Article Text
Abstract
Huntington's disease (HD), MIM 143100, is a dominantly inherited progressive neurodegenerative disorder characterised by motor, behavioural and cognitive dysfunction, caused by an expanded CAG repeat region in exon 1 of the HTT gene. This mutation results in the presence of an abnormally long polyglutamine tract in the encoded protein, huntingtin. Research into this disorder has conventionally focused on neurological symptoms and brain pathology, particularly neurodegeneration in the basal ganglia and cerebral cortex. Mutant huntingtin is, however, ubiquitously expressed throughout the body. Contrary to earlier thinking, HD is also associated with abnormalities in peripheral tissues. Due to obvious problems in obtaining brain tissue, these peripheral tissues can be studied to elucidate pathogenetic mechanism (still not well understood) of the disease as well as identifying disease biomarkers. Peripheral tissue dermal fibroblasts, which have the same ectodermal origin as CNS cells, may represent an alternative source for biological studies. Furthermore, contrary to peripheral blood cells, this cell type is not directly exposed to drugs. We performed gene expression profile analysis of human fibroblasts obtained from HD patients and healthy controls matched by age and sex.
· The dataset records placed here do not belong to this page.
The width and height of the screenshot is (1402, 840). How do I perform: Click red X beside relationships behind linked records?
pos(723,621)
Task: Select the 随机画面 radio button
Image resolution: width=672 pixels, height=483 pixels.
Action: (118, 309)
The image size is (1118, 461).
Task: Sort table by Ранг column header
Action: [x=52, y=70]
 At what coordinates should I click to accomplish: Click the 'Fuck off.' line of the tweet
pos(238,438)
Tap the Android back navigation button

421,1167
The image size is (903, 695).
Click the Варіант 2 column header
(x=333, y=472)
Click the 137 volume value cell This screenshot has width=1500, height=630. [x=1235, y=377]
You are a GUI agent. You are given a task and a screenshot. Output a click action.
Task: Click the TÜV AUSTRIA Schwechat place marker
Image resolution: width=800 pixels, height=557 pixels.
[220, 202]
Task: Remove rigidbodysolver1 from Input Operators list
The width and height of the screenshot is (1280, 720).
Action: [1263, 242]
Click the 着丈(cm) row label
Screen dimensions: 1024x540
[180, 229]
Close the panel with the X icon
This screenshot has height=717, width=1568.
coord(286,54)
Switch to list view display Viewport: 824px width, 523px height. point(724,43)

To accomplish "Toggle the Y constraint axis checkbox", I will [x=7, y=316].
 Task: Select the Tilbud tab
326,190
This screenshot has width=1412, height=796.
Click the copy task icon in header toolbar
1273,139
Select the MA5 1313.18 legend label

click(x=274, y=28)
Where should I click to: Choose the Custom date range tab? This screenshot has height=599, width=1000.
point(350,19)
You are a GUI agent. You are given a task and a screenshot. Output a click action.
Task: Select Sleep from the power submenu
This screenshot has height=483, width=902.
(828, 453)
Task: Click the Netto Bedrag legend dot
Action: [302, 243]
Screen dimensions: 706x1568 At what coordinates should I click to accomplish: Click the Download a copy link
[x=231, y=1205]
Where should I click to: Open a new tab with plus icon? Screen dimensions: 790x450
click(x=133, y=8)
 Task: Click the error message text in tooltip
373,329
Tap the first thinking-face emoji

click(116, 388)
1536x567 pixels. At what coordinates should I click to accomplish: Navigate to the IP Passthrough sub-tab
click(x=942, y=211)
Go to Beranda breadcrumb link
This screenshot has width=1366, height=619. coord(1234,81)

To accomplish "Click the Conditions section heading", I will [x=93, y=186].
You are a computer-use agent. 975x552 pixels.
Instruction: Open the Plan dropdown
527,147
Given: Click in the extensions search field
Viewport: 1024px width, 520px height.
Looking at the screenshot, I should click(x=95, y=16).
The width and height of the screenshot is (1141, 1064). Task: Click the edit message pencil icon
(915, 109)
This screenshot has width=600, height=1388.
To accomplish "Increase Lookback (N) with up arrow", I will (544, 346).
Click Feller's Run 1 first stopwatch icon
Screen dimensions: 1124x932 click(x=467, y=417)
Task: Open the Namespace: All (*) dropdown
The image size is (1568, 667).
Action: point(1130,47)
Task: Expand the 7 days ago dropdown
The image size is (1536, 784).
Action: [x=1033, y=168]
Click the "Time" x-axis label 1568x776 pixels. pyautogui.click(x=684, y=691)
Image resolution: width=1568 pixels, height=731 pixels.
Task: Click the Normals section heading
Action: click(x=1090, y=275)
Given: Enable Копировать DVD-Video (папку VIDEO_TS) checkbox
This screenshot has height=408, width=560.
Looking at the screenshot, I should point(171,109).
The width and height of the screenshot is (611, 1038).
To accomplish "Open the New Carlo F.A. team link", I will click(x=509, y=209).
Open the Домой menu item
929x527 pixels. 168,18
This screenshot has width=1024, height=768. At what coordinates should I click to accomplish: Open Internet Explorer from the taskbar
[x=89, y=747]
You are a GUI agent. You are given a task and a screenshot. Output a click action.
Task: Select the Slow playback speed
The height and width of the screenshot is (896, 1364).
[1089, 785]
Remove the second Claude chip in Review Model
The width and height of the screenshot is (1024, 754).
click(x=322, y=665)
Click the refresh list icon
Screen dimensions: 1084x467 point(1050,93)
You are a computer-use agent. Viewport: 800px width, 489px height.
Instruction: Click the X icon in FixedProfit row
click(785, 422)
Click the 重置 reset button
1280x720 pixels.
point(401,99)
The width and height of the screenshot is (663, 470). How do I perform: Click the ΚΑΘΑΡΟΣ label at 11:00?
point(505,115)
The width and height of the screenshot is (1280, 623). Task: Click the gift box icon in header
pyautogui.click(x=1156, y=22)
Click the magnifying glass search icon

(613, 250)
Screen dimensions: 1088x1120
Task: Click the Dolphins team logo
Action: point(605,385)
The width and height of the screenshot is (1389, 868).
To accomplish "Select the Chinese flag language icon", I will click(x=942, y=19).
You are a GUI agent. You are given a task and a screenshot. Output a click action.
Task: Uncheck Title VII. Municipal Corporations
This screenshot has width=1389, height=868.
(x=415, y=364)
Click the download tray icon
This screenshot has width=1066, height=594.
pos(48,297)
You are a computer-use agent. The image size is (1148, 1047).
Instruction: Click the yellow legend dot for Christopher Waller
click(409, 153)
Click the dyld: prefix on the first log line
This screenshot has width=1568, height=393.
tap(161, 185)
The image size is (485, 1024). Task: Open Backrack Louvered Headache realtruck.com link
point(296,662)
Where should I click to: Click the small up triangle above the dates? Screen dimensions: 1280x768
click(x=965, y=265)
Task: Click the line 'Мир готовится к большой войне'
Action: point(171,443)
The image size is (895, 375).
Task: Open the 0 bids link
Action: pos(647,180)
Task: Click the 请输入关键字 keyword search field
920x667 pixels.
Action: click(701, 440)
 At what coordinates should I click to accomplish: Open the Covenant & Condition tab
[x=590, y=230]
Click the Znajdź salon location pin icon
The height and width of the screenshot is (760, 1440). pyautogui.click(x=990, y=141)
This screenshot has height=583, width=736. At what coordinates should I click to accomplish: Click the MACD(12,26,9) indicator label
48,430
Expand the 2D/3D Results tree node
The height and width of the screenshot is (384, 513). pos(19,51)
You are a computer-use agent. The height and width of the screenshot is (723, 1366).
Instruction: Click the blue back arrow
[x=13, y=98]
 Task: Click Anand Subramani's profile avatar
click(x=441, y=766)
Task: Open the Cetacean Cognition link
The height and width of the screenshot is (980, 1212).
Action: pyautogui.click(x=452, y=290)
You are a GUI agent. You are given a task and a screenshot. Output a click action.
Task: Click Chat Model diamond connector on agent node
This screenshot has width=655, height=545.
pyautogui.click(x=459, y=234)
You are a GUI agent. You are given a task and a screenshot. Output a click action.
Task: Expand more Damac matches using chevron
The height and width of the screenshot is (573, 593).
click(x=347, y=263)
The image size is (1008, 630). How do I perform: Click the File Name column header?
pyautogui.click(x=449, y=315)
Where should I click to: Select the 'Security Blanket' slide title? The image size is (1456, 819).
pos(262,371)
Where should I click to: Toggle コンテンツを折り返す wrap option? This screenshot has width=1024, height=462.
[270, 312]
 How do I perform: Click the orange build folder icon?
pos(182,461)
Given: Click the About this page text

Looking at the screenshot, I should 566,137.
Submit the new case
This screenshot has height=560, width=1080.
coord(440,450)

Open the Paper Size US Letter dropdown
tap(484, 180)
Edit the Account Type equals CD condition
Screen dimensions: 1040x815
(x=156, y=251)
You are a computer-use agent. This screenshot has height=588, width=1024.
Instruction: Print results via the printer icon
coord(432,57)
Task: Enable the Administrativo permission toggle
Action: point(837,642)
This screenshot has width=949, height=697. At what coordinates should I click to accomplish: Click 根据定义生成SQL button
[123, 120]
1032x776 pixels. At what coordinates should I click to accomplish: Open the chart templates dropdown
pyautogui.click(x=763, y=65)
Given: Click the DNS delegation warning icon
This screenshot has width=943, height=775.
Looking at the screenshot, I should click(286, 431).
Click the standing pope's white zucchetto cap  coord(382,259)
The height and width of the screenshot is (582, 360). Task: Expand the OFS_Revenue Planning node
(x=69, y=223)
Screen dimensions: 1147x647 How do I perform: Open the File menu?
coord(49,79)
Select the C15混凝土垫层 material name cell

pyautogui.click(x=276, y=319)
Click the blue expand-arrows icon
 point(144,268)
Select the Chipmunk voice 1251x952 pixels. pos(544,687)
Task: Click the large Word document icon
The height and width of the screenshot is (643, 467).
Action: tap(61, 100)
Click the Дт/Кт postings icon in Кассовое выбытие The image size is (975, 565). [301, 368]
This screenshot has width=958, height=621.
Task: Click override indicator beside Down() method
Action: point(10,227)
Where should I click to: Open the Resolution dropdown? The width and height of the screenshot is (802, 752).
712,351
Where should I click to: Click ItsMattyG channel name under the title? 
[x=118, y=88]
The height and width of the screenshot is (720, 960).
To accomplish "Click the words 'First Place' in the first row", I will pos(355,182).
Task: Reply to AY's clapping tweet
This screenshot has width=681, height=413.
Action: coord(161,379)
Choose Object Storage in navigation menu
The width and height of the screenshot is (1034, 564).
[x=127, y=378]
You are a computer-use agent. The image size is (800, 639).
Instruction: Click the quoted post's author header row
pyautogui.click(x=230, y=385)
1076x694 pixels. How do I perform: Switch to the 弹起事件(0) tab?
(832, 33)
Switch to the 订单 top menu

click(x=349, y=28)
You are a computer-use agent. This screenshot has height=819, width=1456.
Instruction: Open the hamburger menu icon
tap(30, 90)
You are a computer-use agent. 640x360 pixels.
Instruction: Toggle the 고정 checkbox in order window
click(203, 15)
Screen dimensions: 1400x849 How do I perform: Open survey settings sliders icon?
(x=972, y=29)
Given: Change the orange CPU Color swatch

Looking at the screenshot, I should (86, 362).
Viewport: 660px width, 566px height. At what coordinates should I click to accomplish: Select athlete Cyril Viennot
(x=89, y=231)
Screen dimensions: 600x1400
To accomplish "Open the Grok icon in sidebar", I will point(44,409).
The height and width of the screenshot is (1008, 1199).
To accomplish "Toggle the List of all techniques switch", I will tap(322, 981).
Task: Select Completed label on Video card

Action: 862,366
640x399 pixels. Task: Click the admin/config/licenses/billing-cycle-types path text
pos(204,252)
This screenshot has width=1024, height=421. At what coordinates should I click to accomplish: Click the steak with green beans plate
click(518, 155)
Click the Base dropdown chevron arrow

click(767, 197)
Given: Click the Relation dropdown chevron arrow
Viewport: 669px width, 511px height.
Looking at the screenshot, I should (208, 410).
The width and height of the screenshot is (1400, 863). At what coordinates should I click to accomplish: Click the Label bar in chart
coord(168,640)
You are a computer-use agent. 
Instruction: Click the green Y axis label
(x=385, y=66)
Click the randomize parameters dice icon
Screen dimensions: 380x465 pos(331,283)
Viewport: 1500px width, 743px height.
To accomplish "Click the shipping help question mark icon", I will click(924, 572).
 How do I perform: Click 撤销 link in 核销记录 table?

The study was performed using the whole genome Affymetrix HG U133 plus 2.0 arrays. Preliminary data obtained indicate that 451 genes are upregulated twofold or greater in patients compared with controls while 17 are downregulated. This study allowed us to evidence the modulation at the transcriptional level of a discrete number of genes relevant in biological processes which are altered in the disease—processes such as transcription and its regulation, apoptosis, regulation of actin cytoskeleton, inositol phosphate metabolism and vesicle mediated transport. We plan to extend this type of analysis to a larger number of cases and controls and to confirm the differential expression of interesting genes both at the RNA and protein levels. The data generated by this study could provide novel clues on the Huntington pathogenesis and lead to the identification of a set of mRNAs that appear to be useful as biomarkers of the disease.
- fibroblasts
- gene expression profile
- pathogenic mechanisms
- peripheral biomarkers